Mbah Widjanpum menyeruput gelas kopinya sembari memberi jeda dalam pembicaraan kami.

“Sebenarnya kakek tua itu siapa Mbah? Apa tujuanya datang ke desa ini?” tanyaku penasaran.
Mbah Widjan meletakkan cangkir kopinya dan bercerita kepadaku.

“Ada pemicu munculnya sosok-sosok mengerikan di berbagai sudut pulau jawa ini mas” ucap Mbah Widjan.

“Kerajaan Setra Gandamayit?” balasku menebak.
Mbah Widjan mengangguk.

“Kakek tua itu dulunya leluhur warga desa ini. bisa dibilang dia adalah nenek moyang warga desa ini” ucap Mbah Widjan.

“Dulu warga desa menghormatinya, dan selalu ziarah ke makamnya tiap hari-hari besar.
Berdasarkan cerita turun-temurun, kakek tua itulah yang babad alas membangung desa ini”

“Nenek moyang?
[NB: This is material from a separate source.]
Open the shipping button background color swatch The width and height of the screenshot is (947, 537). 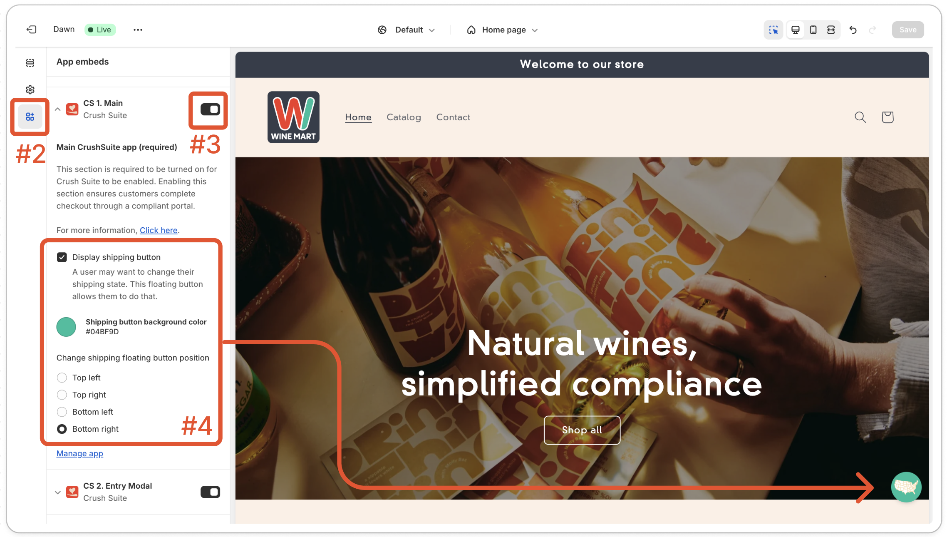tap(66, 327)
Kenapa dia bisa hidup hingga sekarang? Dan mengapa dia menyerang keturunanya sendiri?” tanyaku penasaran.

“Dia tidak bisa mati, kesaktianya dihargai oleh kerajaan dedemit di setra gandamayit dan menjadikanya salah satu dari kaumnya. Dia diberi gelar Mantri Lemah Sangit karena kemampuan-nya mengendalikan jasad orang-orang sakti yang sudah mati” Jelas Mbah Widjan.

“Dia dipanggil dengan nama Ki Wasto Langkir”
Mbak Widjan bercerita, beberapa hari yang lalu tiba-tiba makam Ki Wasto Langir meledak oleh sebuah benda berwujud bola api yang jatuh dari langit. Setelah itulah terjadi berbagai kejadian aneh.
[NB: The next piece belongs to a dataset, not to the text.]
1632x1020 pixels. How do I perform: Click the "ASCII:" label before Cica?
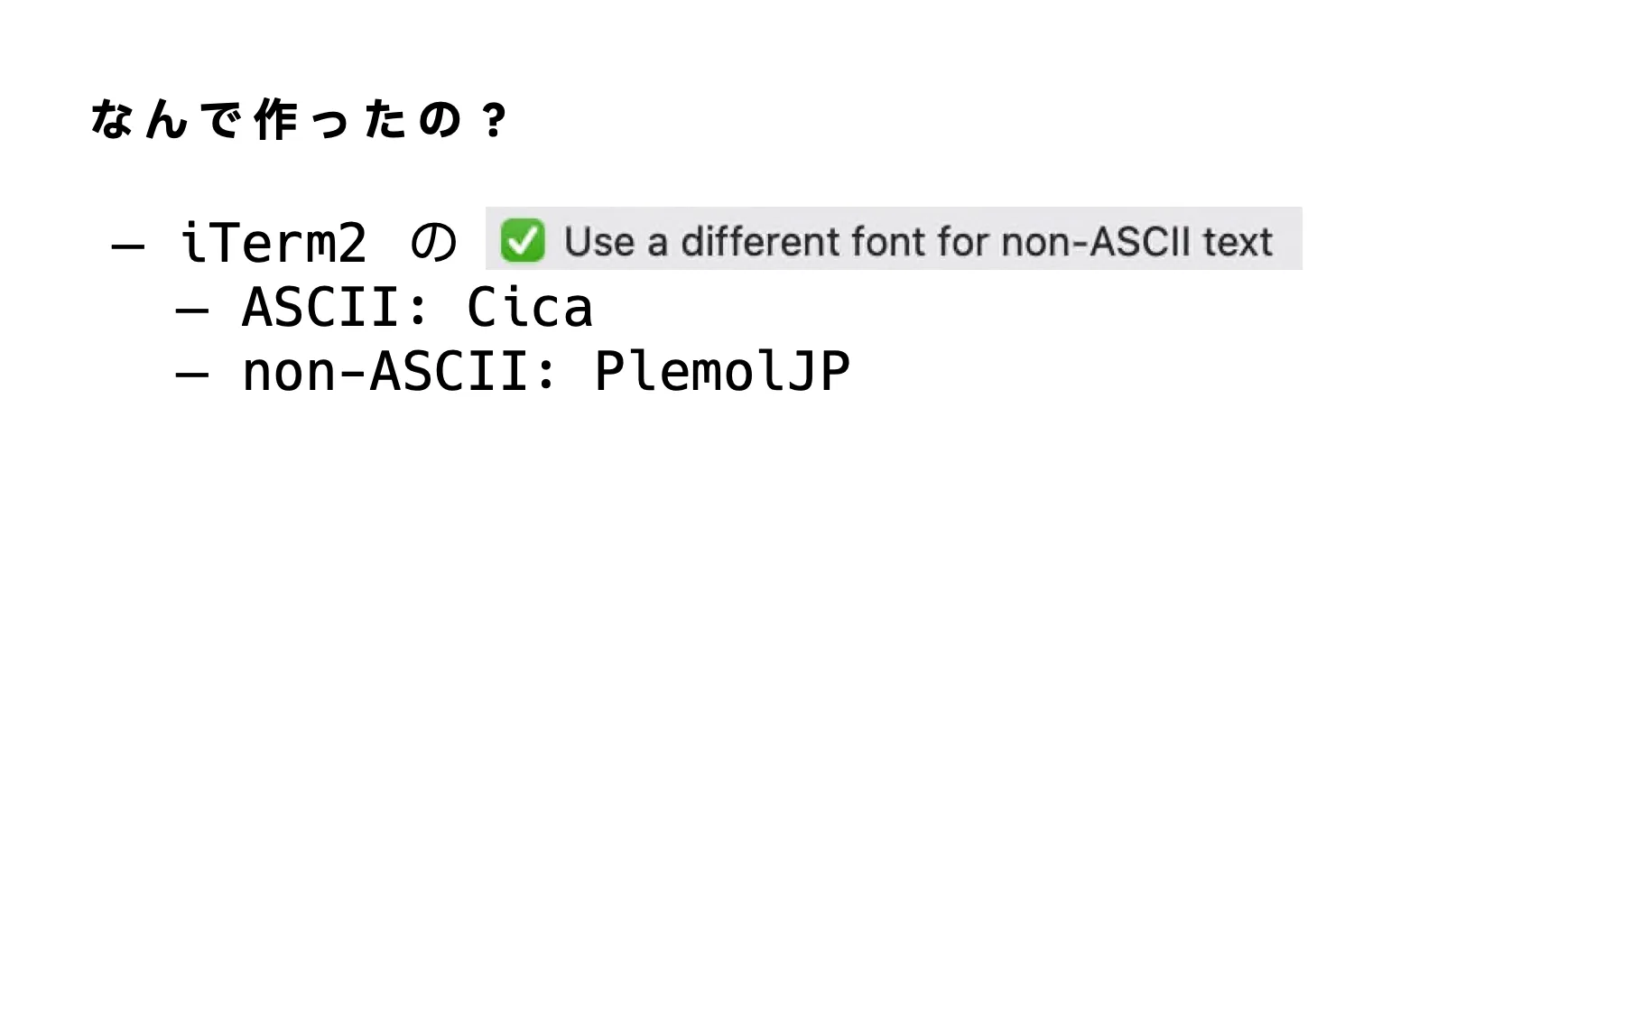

Beberapa warga ditemukan mati bunuh diri di desa. Anggota yang melihat prosesnya merasa aneh seolah orang-orang yang bunuh diri itu dikuasai oleh kesadaran lain. Mereka dikubur dan didoakan dengan layak. Sayangnya itu semua hanya permulaan dari musibah ini.
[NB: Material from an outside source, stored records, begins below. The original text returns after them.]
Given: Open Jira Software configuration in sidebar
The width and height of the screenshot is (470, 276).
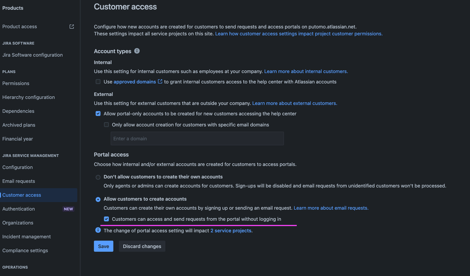Looking at the screenshot, I should (32, 55).
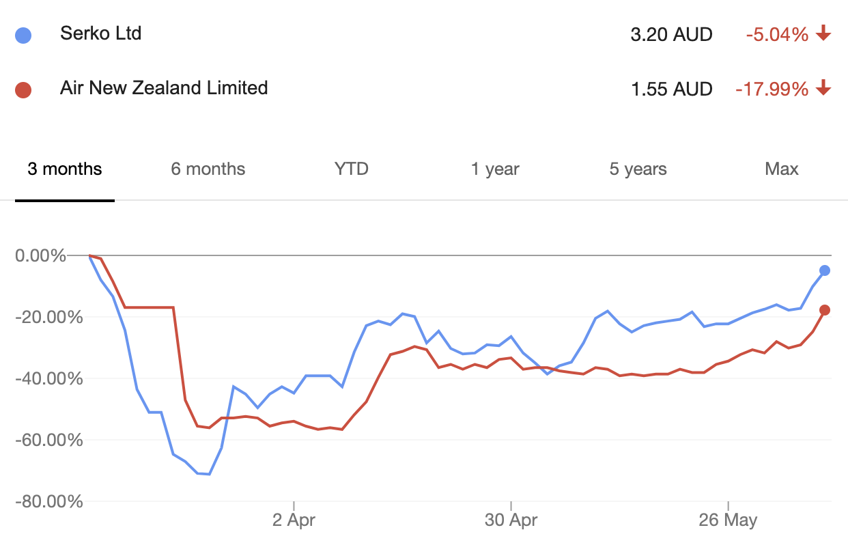Open the Serko Ltd stock name
Screen dimensions: 848x545
tap(100, 33)

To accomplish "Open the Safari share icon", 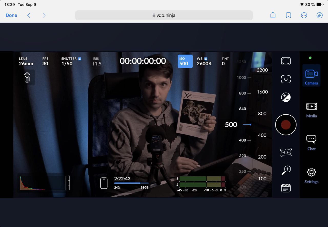I will (273, 15).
Tiba-tiba ada warga yang melihat Ki Wasto Langir muncul di dekat desa. Setelahnya tiba-tiba jasad mereka yang mati bunuh diri hilang dari kuburanya dan pocongnya meneror warga desa. Beberapa teman saya mencoba mengusir pocong itu dan menghadapi Ki Wasto Langir.

Namun sayangnya mereka gugur, dan jasadnya tidak ditemukan hingga sekarang.
Belakangan diketahui semua warga yang bunuh diri masih ada keturunan murni dari Ki Wasto Langir. Dan Ki Wasto Langir bisa mengendalikan jasad manusia sekaligus dengan kesaktianya.

“Gila, kalau saya tidak merasakanya tadi. Mungkin saya tidak akan percaya dengan hal seperti ini” ucapku.
Mbah Widjanpun menggeleng, sepertinya ia sendiri juga tidak menyangka akan menemukan hal seperti ini.

“Mas Danan dan Paklek sendiri apa menemukan sosok-sosok yang ada hubunganya dingan ini?” tanya Mbah Widjan.
Akupun menceritakn tentang sosok Nyai Wijul, siluman ular di pedalaman hutan, hingga padepokan ronggo mayit yang kami hadapi.

Ceritaku sempat membuat Mbah Widjan menjatuhkan gelasnya, kaget dengan semua ceritaku.
Sambil bercerita samar-samar di luar aku mendengar suara mulai ramai. Tak lama kemudian pemuda yang tadi menyelamatkanku datang dan memberi kabar ke Mbah Widjan.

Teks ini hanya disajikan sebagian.